Overall, pain severity decreased by 35.3% and more than half of patients had at least a 30% reduction of their worst pain. Additionally, half or more of the 31 evaluable patients had threshold-level improvement in multiple measures of QoL, as reported at the 2016 American Urological Association meeting.
“This is the first prospective trial of radium-223 and abiraterone acetate, and it shows an improvement in quality of life and demonstrates the synergistic benefits of these agents,” Neal Shore, MD, medical director of the Carolina Urologic Research Institute in Myrtle Beach, S.C., and colleagues concluded in a poster presentation. “The [quality of life and bone pain] data from this trial suggest the benefits of concomitant use.”
Both radium-223 and abiraterone have FDA-approved indications for mCRPC. Preclinical studies have suggested potential therapeutic synergy with the combination of the two agents, providing a rationale for the phase II trial reported by Shore.
Investigators enrolled men with symptomatic mCRPC and metastases limited to bone. Treatment consisted of radium-223 administered every 4 weeks for a total of six doses, concurrent abiraterone, and prednisone. Eligible patients had initiated a stable dose of daily abiraterone plus prednisone within 90 days of enrollment or started a stable dose of abiraterone plus prednisone within 30 days of the first radium-223 infusion. Follow-up assessments occurred on day 1 of every treatment cycle.
Data analysis included 36 patients who received at least one radium-223 infusion. Efficacy analysis was based on the 31 patients who completed all six cycles of combined therapy. The primary endpoint was change in bone pain, as assessed by the Bone Pain Inventory-Short Form and quality of life as determined by the FACT-P questionnaire.
Secondary endpoints included findings from computed tomography and bone scans, changes in prostate-specific antigen (PSA) and alkaline phosphatase (ALP), need for additional antineoplastic therapy, occurrence of skeletal-related events (SREs), change in ECOG performance status, and safety.

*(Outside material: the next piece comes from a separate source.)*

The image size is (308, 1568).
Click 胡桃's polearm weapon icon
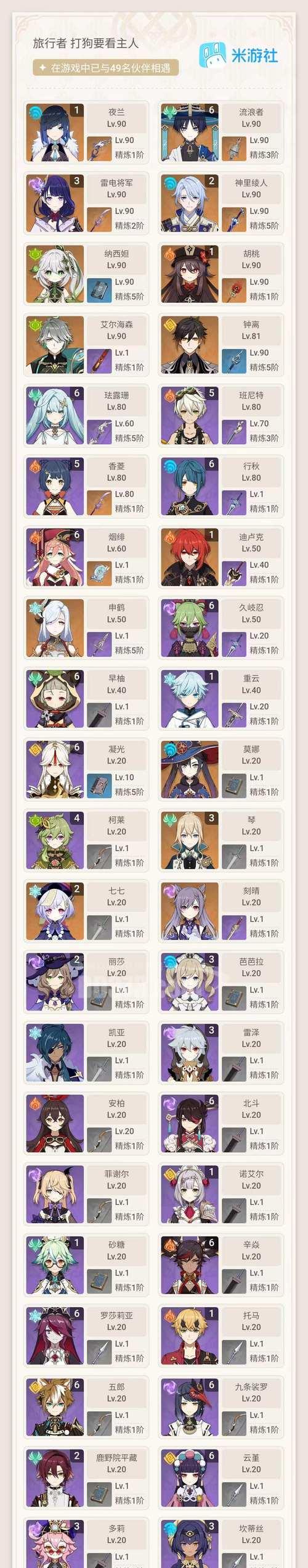233,290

The 36 men had a median age of 75, three fourths were white, two thirds had Gleason grade 7-8 disease, and a majority entered with high or complete functionality. Additionally, 44.4% of the patients were receiving narcotic pain medication at enrollment. All patients had received prior hormonal therapy, and most had received one or more form of additional therapy, including systemic treatment and radiotherapy.
The primary analysis showed that 18 of 31 (58%) evaluable patients had at least a 30% reduction of worst pain without an increase in the use of analgesic medications. In the subgroup of patients with clinically significant pain at baseline, 84% had a 30% improvement or more in worst pain.

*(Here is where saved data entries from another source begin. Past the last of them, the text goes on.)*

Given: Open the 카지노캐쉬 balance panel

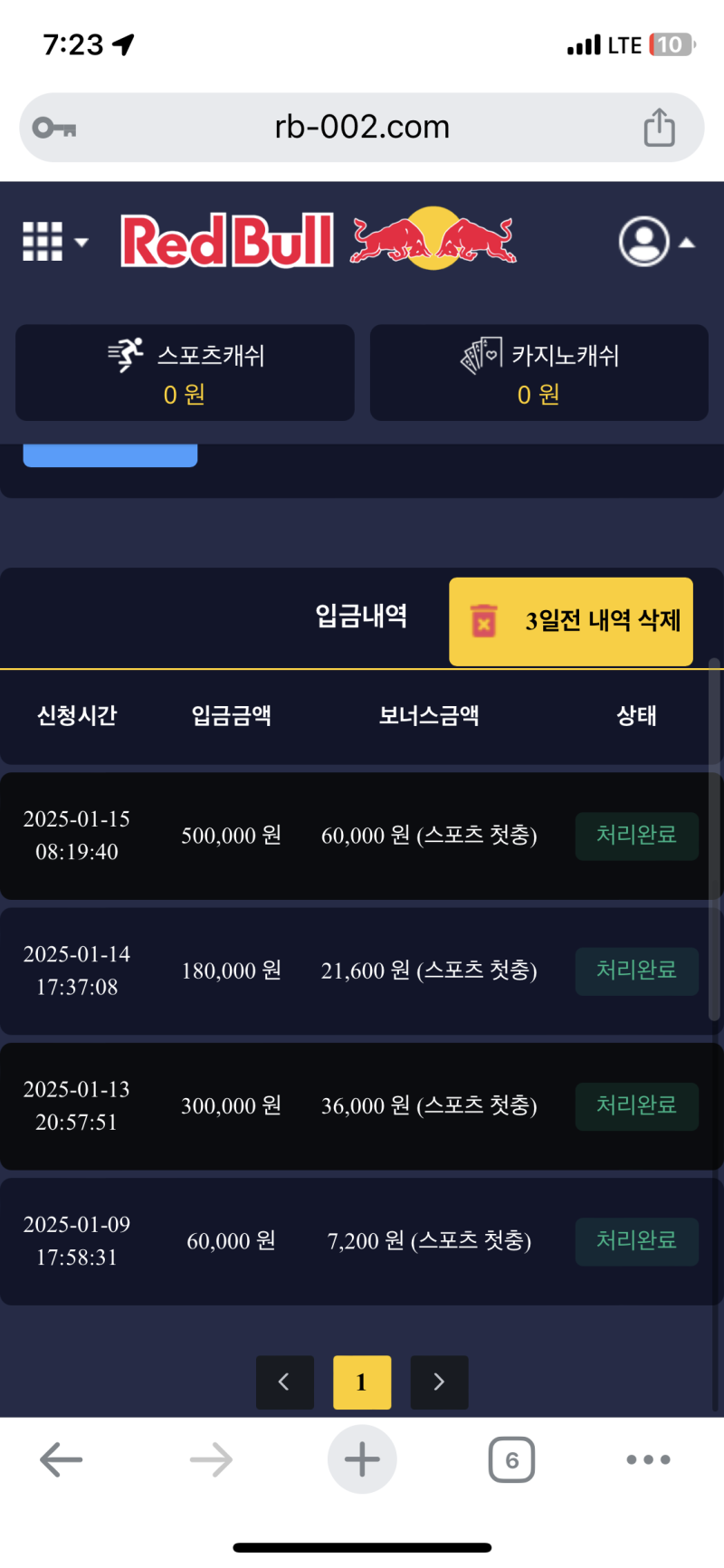Looking at the screenshot, I should click(x=538, y=373).
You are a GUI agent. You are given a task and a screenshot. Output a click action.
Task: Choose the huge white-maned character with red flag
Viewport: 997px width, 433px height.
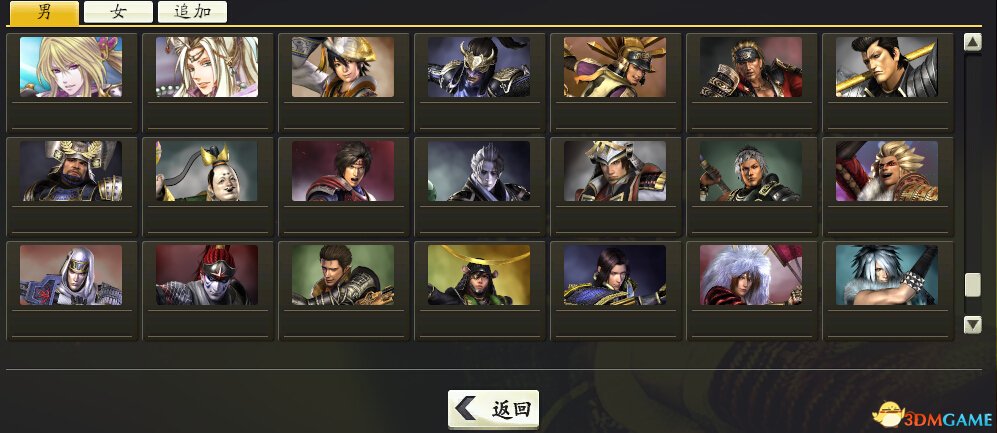(751, 275)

The results also showed that 12 of 31 (39%) patients had clinically meaningful palliation of pain that interfered with daily activities. The figure increased to 50% of patients for the subgroup with clinically significant pain interference at the start of treatment.
Analysis of quality of life data showed that a majority of patients met criteria for minimally important improvement in prostate cancer (80.6%), FACT-P total (64.5%), functional wellbeing (61.3%), trial outcome index (59.9%), physical wellbeing (58.9%), FACT-G (58.9%), and emotional wellbeing (54.8%).
Data on bone scans and ALP suggested additional benefits of the treatment. Investigators found that 19 of 31 (61%) of patients had improvement in bone lesions, and 35% had stable bone lesions, leaving only one patient with worsening bone scans. ALP response data showed 21 (68%) patients had reductions in serum ALP, eight (26%) had increased ALP that was still within normal limits, and two patients had increased ALP levels that exceeded normal limits.
Analysis of other outcomes showed that 16 of 36 patients reduced their pain medication use. No patient required additional anticancer therapy, and no SREs occurred in any patient. Performance status remained stable throughout the study.
The safety analysis showed that 30 of 36 patients reported 186 adverse events, which were grade 1/2 severity in all but seven cases. The most frequent treatment-related events were diarrhea (19.4%), nausea (19.4%), and fatigue (16.7%). Six serious adverse events occurred, one (abdominal pain) leading to withdrawal from the study. One patient died, but the death was not considered treatment related.
Two additional phase II studies have begun, addressing some of the limitations of the current study: small sample size, lack of long-term follow-up data, and difficulty evaluating PSA changes because eligibility criteria allowed patients to begin abiraterone as far as 90 days in advance of the initial dose of radium-223.